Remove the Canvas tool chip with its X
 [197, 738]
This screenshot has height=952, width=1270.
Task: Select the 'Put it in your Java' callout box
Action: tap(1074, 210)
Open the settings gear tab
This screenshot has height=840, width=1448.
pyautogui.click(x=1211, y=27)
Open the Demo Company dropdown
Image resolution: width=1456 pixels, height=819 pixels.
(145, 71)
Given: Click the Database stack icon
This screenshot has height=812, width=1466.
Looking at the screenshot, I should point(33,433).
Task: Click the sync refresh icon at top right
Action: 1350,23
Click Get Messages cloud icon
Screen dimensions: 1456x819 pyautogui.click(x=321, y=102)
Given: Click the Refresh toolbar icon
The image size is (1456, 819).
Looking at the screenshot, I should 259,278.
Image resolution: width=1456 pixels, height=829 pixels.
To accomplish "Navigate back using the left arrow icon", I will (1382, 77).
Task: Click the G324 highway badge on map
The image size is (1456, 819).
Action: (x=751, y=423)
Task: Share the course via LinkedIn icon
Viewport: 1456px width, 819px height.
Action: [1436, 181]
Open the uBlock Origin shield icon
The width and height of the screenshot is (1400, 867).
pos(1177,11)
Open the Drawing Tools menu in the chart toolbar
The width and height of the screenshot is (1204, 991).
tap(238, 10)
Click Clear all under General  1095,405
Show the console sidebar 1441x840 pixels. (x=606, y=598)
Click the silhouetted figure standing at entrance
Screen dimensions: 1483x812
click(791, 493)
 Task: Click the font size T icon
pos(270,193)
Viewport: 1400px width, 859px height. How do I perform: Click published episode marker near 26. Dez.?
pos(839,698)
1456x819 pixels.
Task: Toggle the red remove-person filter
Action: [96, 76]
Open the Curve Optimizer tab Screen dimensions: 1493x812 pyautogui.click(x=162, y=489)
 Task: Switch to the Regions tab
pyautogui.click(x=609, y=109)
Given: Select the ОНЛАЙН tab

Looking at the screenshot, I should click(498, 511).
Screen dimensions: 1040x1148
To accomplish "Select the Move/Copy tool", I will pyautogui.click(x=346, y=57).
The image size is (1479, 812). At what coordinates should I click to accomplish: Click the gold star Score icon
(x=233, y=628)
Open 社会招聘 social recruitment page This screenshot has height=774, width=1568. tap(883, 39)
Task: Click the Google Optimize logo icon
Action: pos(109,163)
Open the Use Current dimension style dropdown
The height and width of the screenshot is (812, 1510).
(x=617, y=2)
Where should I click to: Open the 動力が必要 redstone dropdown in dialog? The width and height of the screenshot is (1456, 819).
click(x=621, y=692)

══════════

AIM OF THE TASK
Repeat the data above exactly.

YOUR RESPONSE
Remove the Canvas tool chip with its X
 [197, 738]
This screenshot has height=952, width=1270.
Task: Select the 'Put it in your Java' callout box
Action: tap(1074, 210)
Open the settings gear tab
This screenshot has height=840, width=1448.
pyautogui.click(x=1211, y=27)
Open the Demo Company dropdown
Image resolution: width=1456 pixels, height=819 pixels.
(145, 71)
Given: Click the Database stack icon
This screenshot has height=812, width=1466.
Looking at the screenshot, I should point(33,433).
Task: Click the sync refresh icon at top right
Action: 1350,23
Click Get Messages cloud icon
Screen dimensions: 1456x819 pyautogui.click(x=321, y=102)
Given: Click the Refresh toolbar icon
The image size is (1456, 819).
Looking at the screenshot, I should 259,278.
Image resolution: width=1456 pixels, height=829 pixels.
To accomplish "Navigate back using the left arrow icon", I will (1382, 77).
Task: Click the G324 highway badge on map
The image size is (1456, 819).
Action: (x=751, y=423)
Task: Share the course via LinkedIn icon
Viewport: 1456px width, 819px height.
Action: [1436, 181]
Open the uBlock Origin shield icon
The width and height of the screenshot is (1400, 867).
pos(1177,11)
Open the Drawing Tools menu in the chart toolbar
The width and height of the screenshot is (1204, 991).
tap(238, 10)
Click Clear all under General  1095,405
Show the console sidebar 1441x840 pixels. (x=606, y=598)
Click the silhouetted figure standing at entrance
Screen dimensions: 1483x812
click(791, 493)
 Task: Click the font size T icon
pos(270,193)
Viewport: 1400px width, 859px height. How do I perform: Click published episode marker near 26. Dez.?
pos(839,698)
1456x819 pixels.
Task: Toggle the red remove-person filter
Action: [96, 76]
Open the Curve Optimizer tab Screen dimensions: 1493x812 pyautogui.click(x=162, y=489)
 Task: Switch to the Regions tab
pyautogui.click(x=609, y=109)
Given: Select the ОНЛАЙН tab

Looking at the screenshot, I should click(498, 511).
Screen dimensions: 1040x1148
To accomplish "Select the Move/Copy tool", I will pyautogui.click(x=346, y=57).
The image size is (1479, 812). At what coordinates should I click to accomplish: Click the gold star Score icon
(x=233, y=628)
Open 社会招聘 social recruitment page This screenshot has height=774, width=1568. tap(883, 39)
Task: Click the Google Optimize logo icon
Action: pos(109,163)
Open the Use Current dimension style dropdown
The height and width of the screenshot is (812, 1510).
(x=617, y=2)
Where should I click to: Open the 動力が必要 redstone dropdown in dialog? The width and height of the screenshot is (1456, 819).
click(x=621, y=692)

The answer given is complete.